Havana -- Fifteen years ago today two fishermen plucked an exhausted, frightened five-year-old tied to an inner tube out of the waters off the coast of Ft. Lauderdale.
Elian Gonzalez, less than two weeks short of his 6th birthday, was the young Cuban boy whose rescue set off an international custody battle and reverberated in the 2000 U.S. presidential campaign.
Now nearly 21 and out of the public eye, Gonzalez is studying industrial engineering at the university in his home province of Matanzas in Cuba. His attendance last year at a world youth festival in Ecuador was one of the rare occasions on which he has spoken to the press since a 2005 interview with Bob Simon for CBS' "60 Minutes."
In that interview he recalled from a child's perspective the harrowing nighttime voyage in a rickety, cobbled-together craft with 14 other people that sunk under the battering of storm waves. His mother and her boyfriend were among the eleven who drowned. Apart from Gonzalez, the only survivors were an unrelated couple.
There is nothing in today's Cuban media recalling the date, although Cuban TV's political talk show, La Mesa Redonda (The Round Table,) marked the 15th anniversary Monday by running footage of the Elian saga that comprised its initial programming.
However, on Gonzalez' 20th birthday in December of last year, which coincided with his trip to Ecuador, he told the Cuban state-run web site Cubadebate: "I'm a little shy, so when I stand up somewhere and know that the whole world is looking at me and I'm perhaps the center of attention...it's pretty tough."
He also reaffirmed his admiration for Cuba's iconic leader Fidel Castro.
"He always came for my birthday.
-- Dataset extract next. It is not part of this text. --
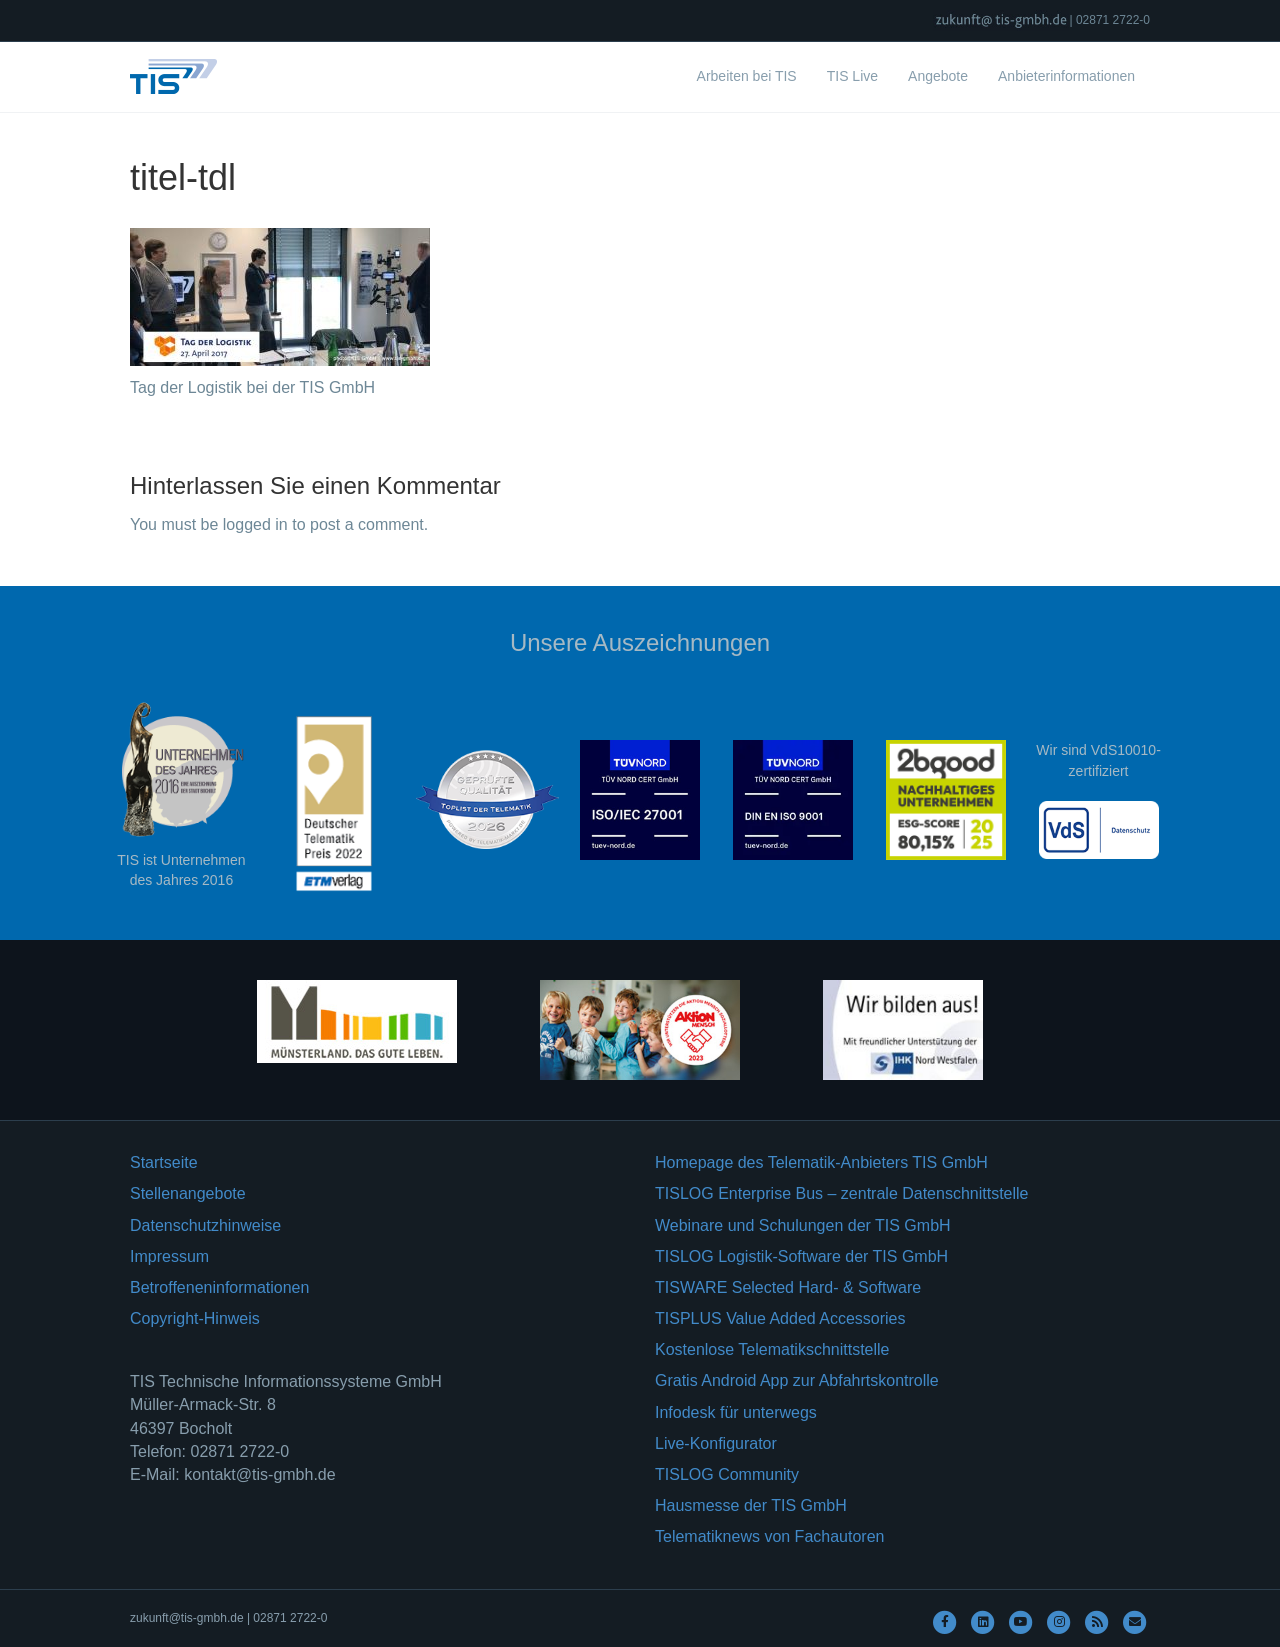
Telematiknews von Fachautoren (769, 1536)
I always looked forward to that moment," Gonzalez said.
In 2005, he went further and told "60 Minutes" he saw Castro as a "father".
The now-retired Cuban president not only backed Gonzalez' real father Juan Miguel's efforts to get the U.S. government to send the boy home, he virtually led the campaign, appearing at the boy's house in the small town of Cardenas nearly every day and on La Mesa Redonda.
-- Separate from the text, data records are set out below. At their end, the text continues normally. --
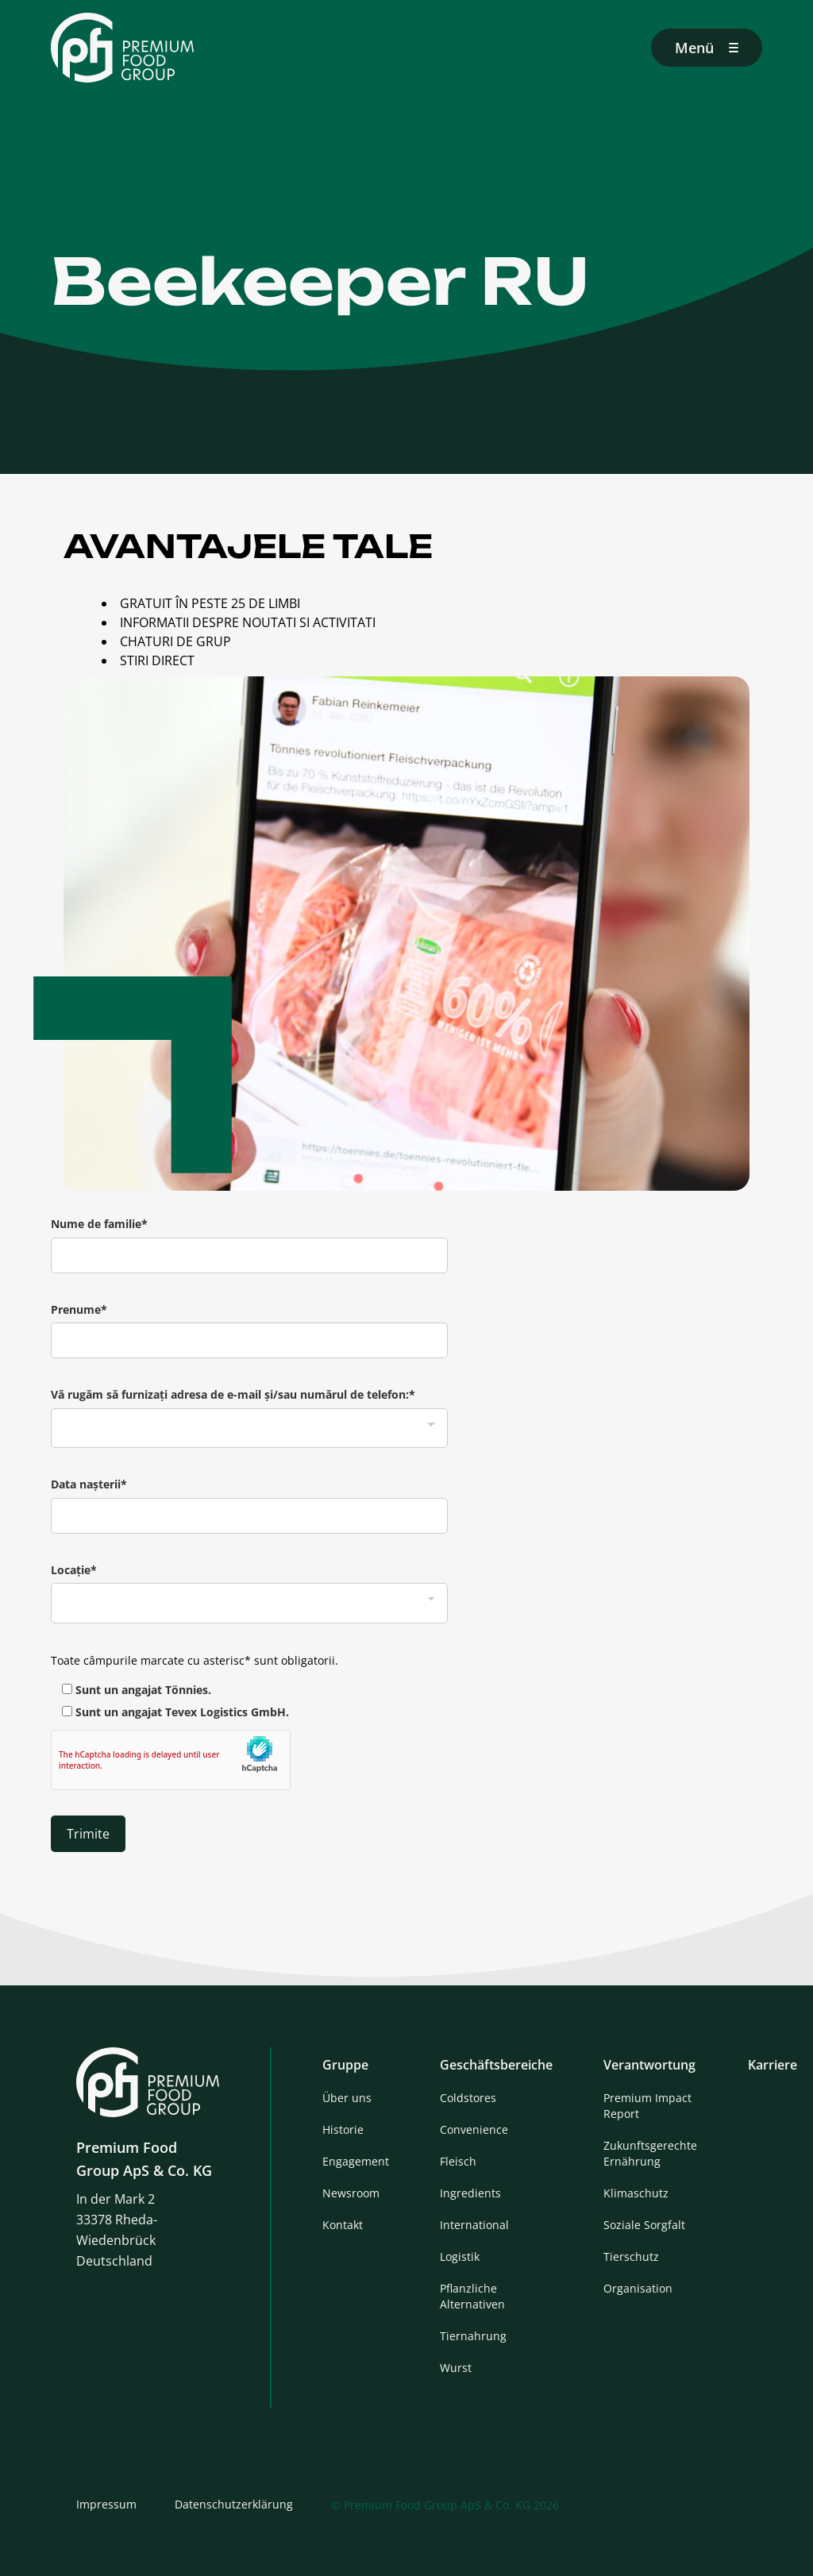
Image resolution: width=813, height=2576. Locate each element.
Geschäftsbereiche (496, 2065)
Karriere (772, 2065)
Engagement (355, 2161)
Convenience (474, 2129)
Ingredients (470, 2193)
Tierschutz (631, 2256)
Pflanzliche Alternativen (472, 2296)
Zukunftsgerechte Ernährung (650, 2153)
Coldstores (468, 2097)
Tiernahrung (473, 2335)
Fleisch (458, 2161)
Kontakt (342, 2224)
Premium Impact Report (647, 2105)
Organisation (637, 2288)
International (474, 2224)
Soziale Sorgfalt (644, 2224)
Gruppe (345, 2065)
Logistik (460, 2256)
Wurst (456, 2367)
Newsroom (351, 2193)
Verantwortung (649, 2065)
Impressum (106, 2504)
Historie (343, 2129)
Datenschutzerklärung (234, 2504)
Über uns (347, 2097)
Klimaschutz (636, 2193)
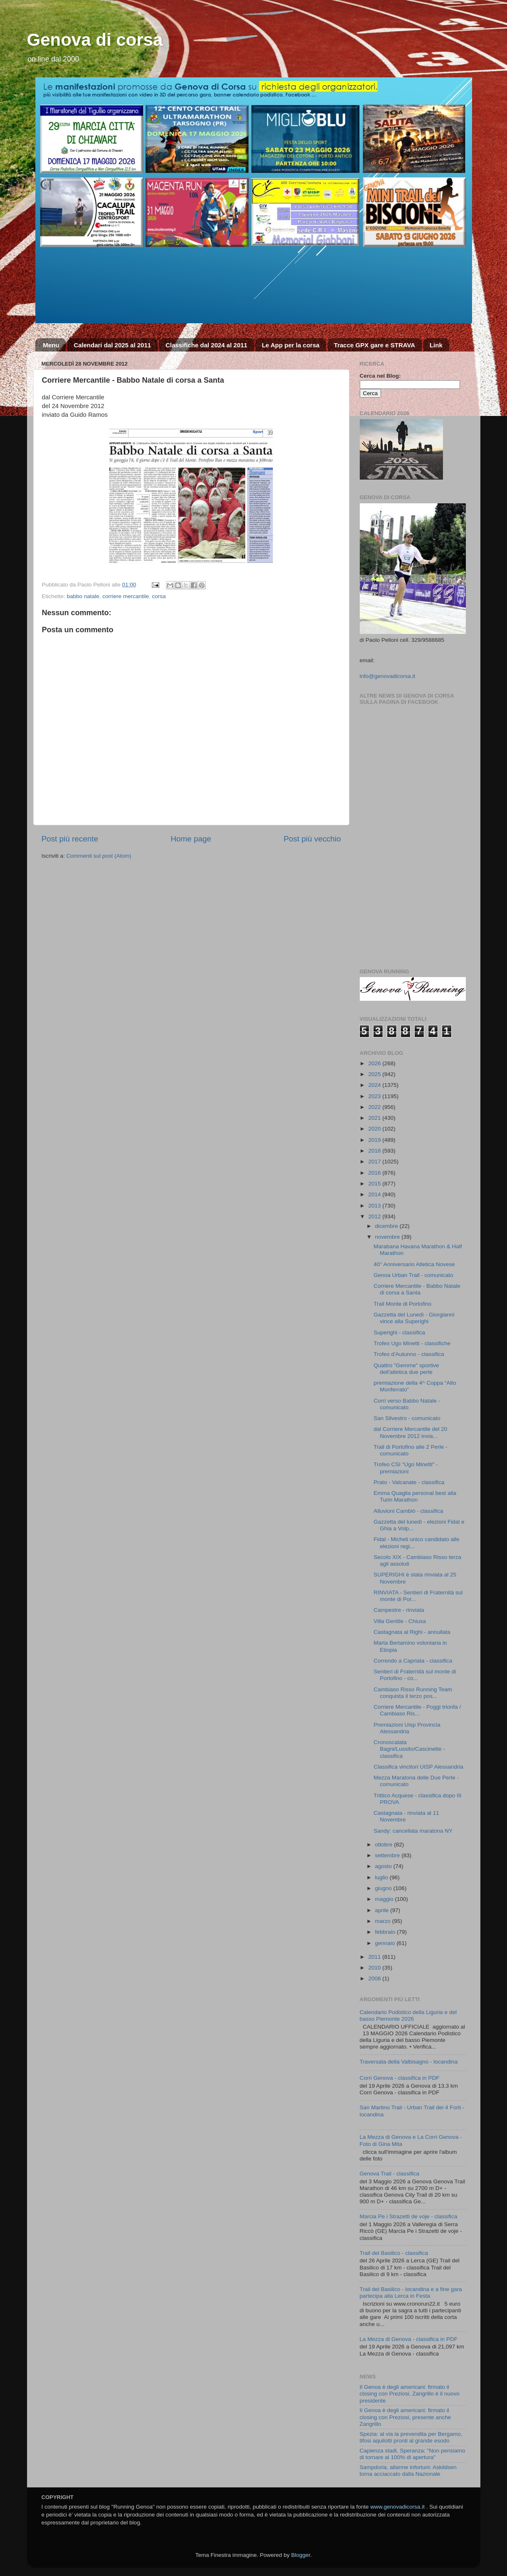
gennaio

It became a face-off between Castro, the boy's father and grandparents on the island, and Cuban-American lawmakers Ileana Ros-Lehtinen and Lincoln Diaz-Balart with the backing of Miami's hard-line exiles that encouraged Gonzalez relatives there to refuse to give the boy back. In Miami, the boy was showered with gifts, including a Labrador puppy from Diaz-Balart, and draped in an American flag by Ros-Lehtinen. An outraged Cuban public staged massive marches headed by a sneaker-clad Castro.
The case did not culminate until armed U.S. Federal Agents raided the Miami home where he was being held, and in June 2000 he flew home along with his father, stepmother and baby brother, who had travelled to the United States in their efforts to reunite the family.
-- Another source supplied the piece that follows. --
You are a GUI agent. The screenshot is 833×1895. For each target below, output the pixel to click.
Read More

Cuban officials stress that dangerous adventures such as the one that killed Gonzalez's mother and nearly killed him are encouraged by a 1966 U.S. law, the Cuban Adjustment Act, and the "Wet foot, Dry Foot" policy that allows those who reach land to stay. Unlike other undocumented immigrants, Cubans are given preferential treatment and do not face deportation.
A 1994 migration accord signed by Washington and Havana sends Cubans picked up at sea back to the island but commits the U.S. to annually issue a minimum of 20,000 migrant visas to Cubans wishing to leave the island. In Fiscal Year 2013 a total of 24,727 such visas were issued.
In addition, U.S. government figures show that some 25,000 undocumented Cubans arrived either by land or by sea in the fiscal year ending last September 30th.
Smuggling rings have played a part in this, dropping their customers off at Texas border crossings where their Cuban documents get them a green light to enter the country. This method has become more viable under Cuba's new relaxed travel regulations implemented by President Raul Castro last January.
Still, Cubans take to the seas in flimsy crafts like the one in which Elian Gonzalez travelled. The U.S. Coast Guard spotted 3,722 Cubans in 2013, nearly double the number intercepted in 2012. There are no statistics to show if these were people who had been refused visas by the U.S. or who, for a myriad of reasons, had simply not applied.
Nor are their accurate statistics on how many have lost their lives at sea in pursuit of dry foot status. Only the lucky survivors can be counted for certain.